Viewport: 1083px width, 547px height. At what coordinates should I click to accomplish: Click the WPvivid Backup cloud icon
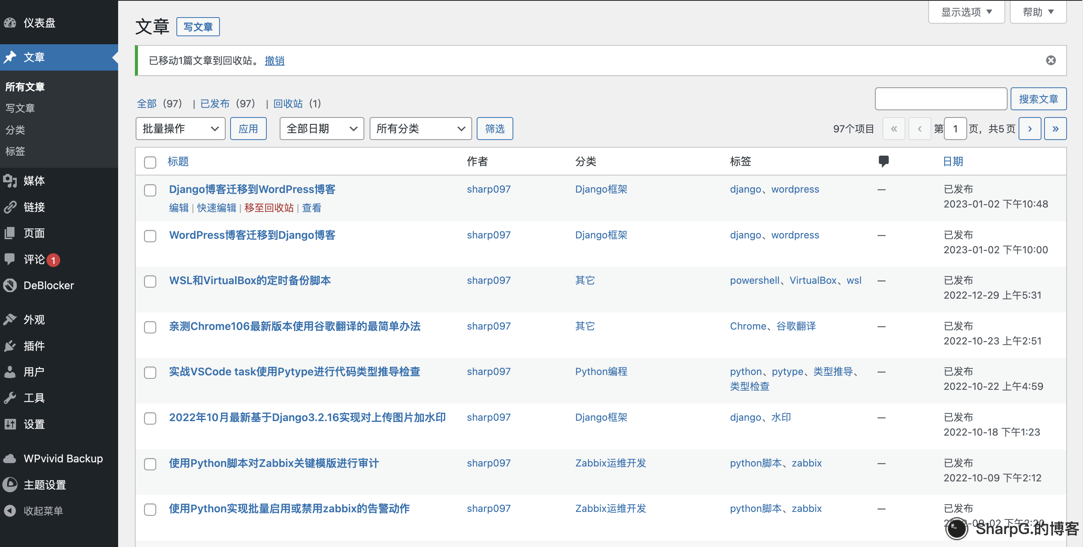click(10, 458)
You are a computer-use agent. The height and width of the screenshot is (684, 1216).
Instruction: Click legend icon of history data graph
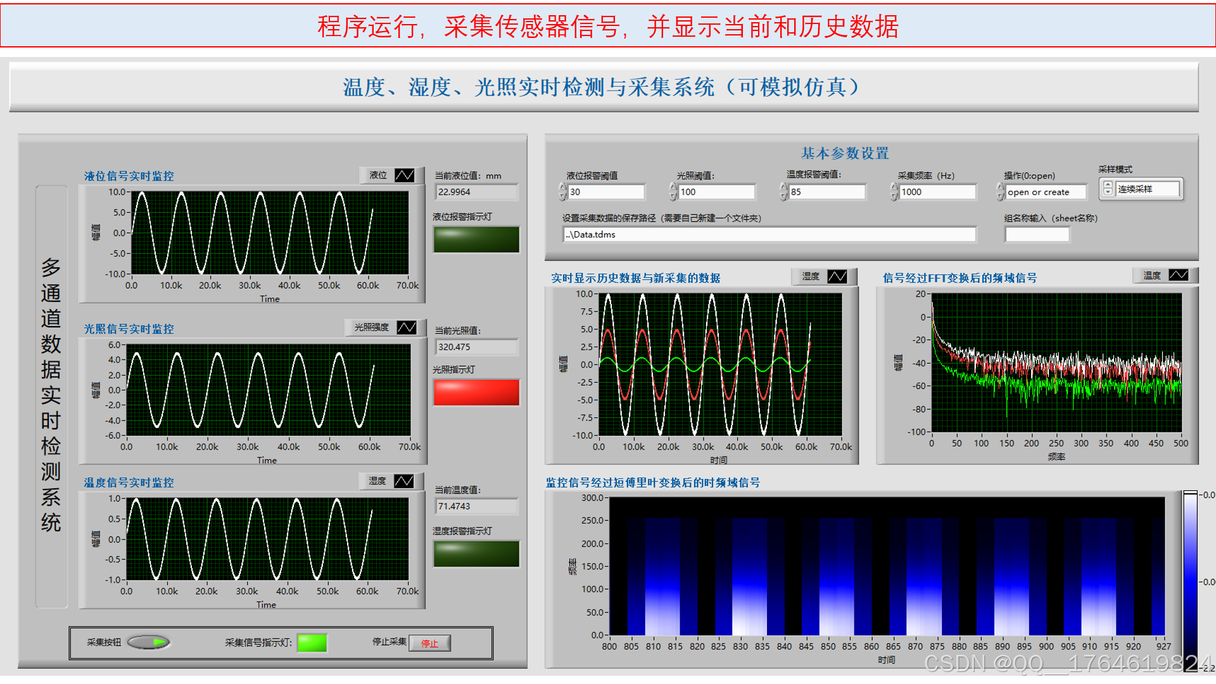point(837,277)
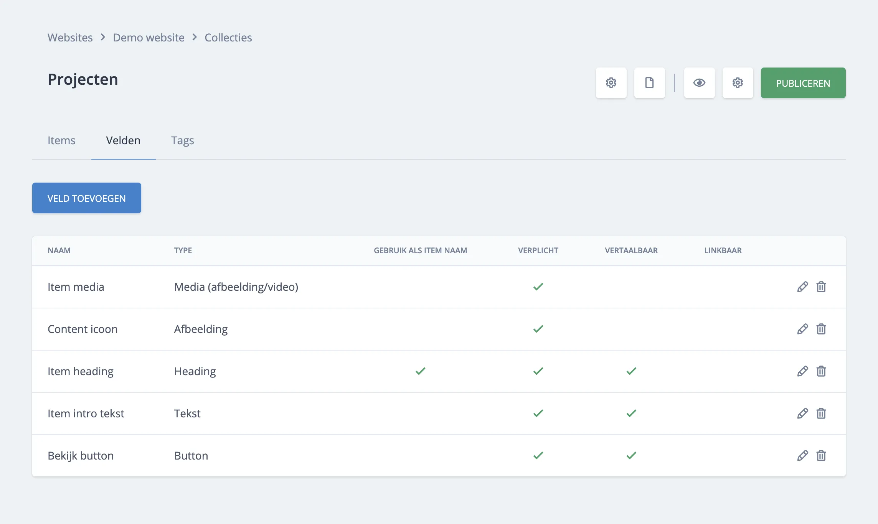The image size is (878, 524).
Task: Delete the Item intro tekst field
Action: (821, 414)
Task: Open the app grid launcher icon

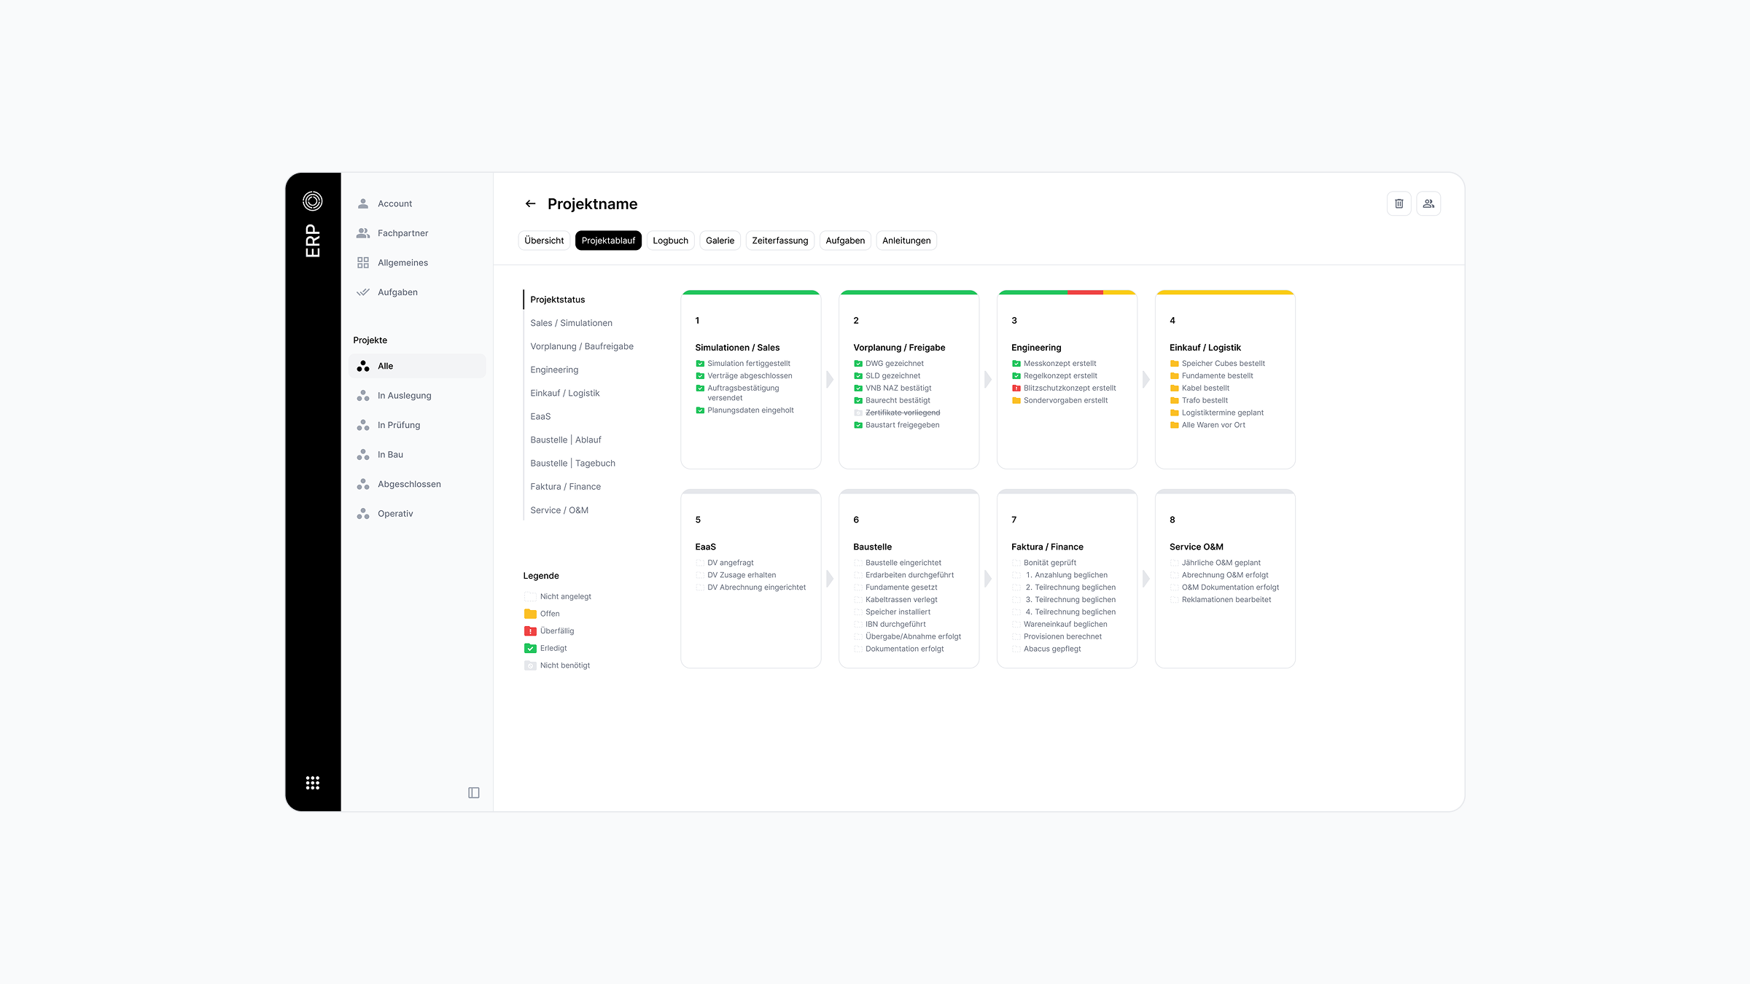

====================

WHAT THIS TASK INVOLVES = Each line from the one containing "Instruction: Click legend" through the end of the listing is to be set down exactly, with all pictures left out.

SOLUTION TO THIS TASK =
Instruction: Click legend icon of history data graph
point(837,277)
The image size is (878, 524).
Task: Delete the Item intro tekst field
Action: (821, 414)
Task: Open the app grid launcher icon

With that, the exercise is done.